Material ->
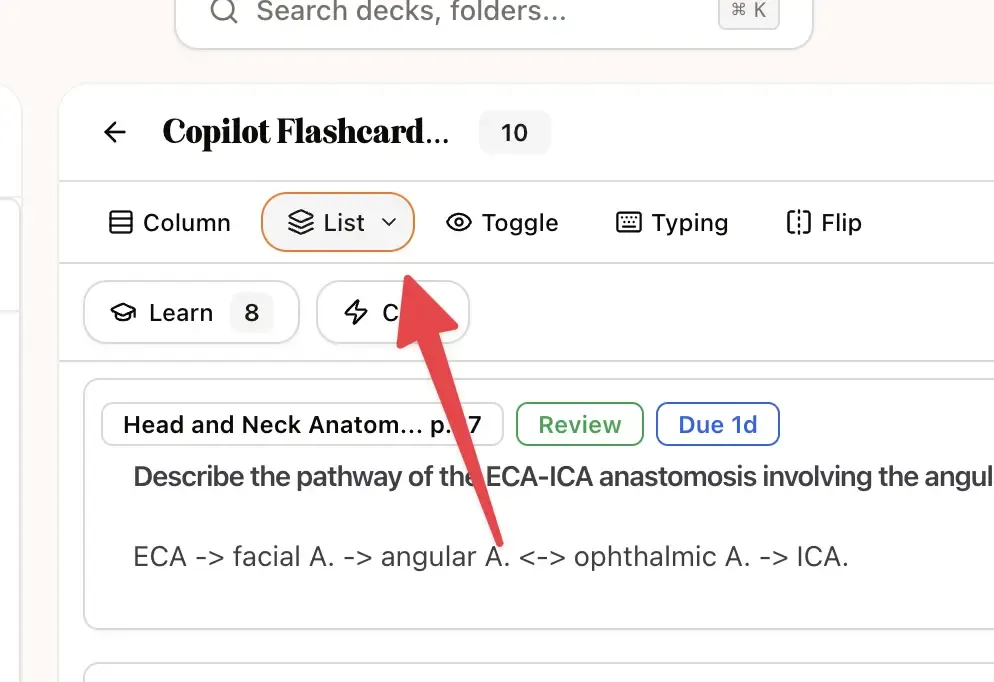Toggle answer visibility with the eye icon
This screenshot has width=994, height=682.
click(x=458, y=222)
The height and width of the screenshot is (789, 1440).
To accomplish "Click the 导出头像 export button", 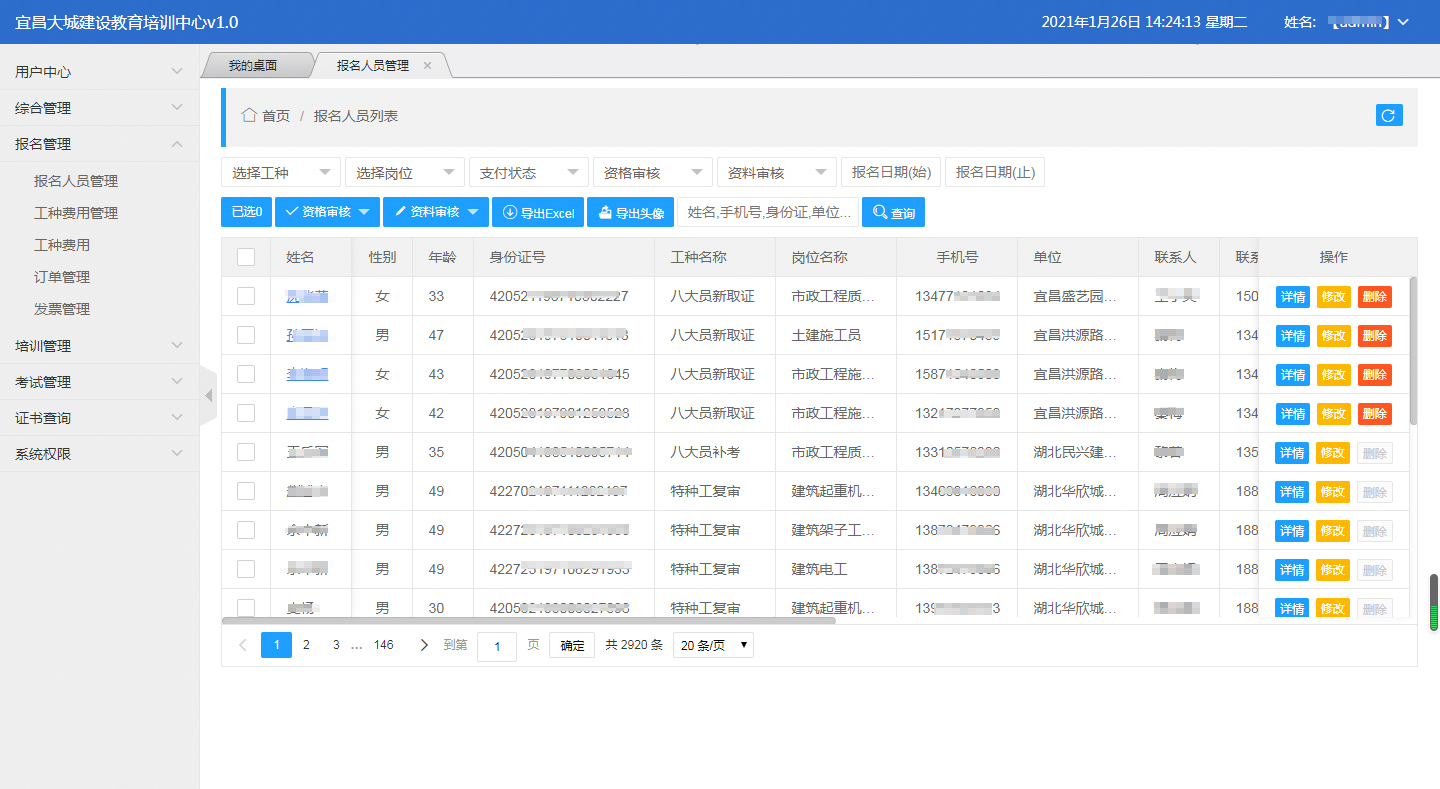I will pyautogui.click(x=630, y=212).
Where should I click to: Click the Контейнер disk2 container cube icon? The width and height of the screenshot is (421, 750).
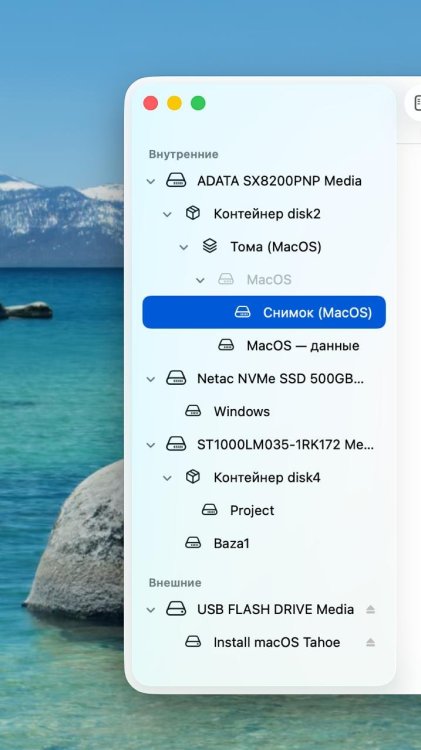[x=192, y=213]
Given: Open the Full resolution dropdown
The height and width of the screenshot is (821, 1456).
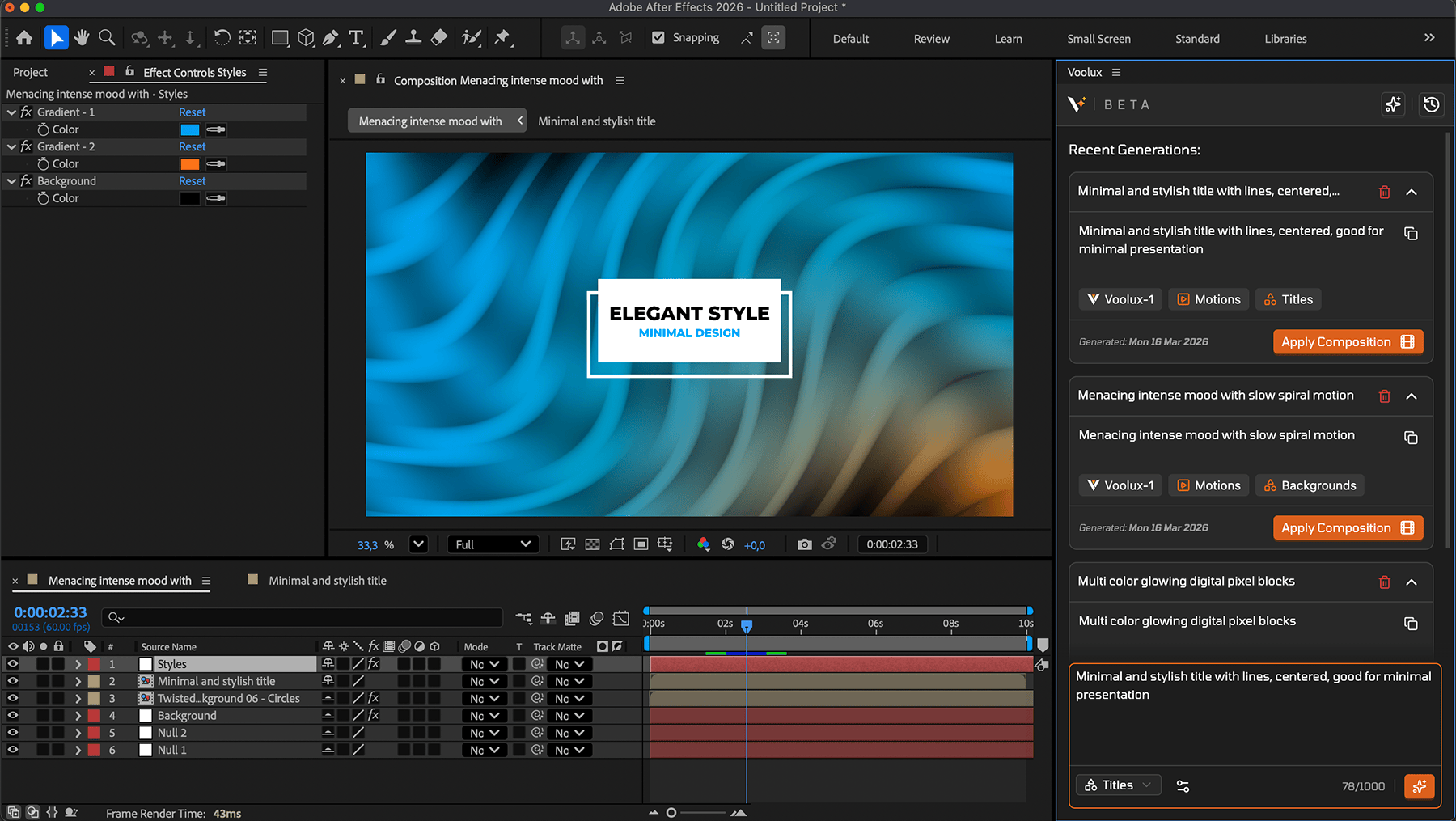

Set problem -> Pull out every line in the entries above that contains the string "width".

Answer for this exercise ->
This screenshot has width=994, height=682.
The height and width of the screenshot is (789, 1440).
Where should I click to: Click the Контейнер disk2 container cube icon? The width and height of the screenshot is (421, 750).
The height and width of the screenshot is (821, 1456).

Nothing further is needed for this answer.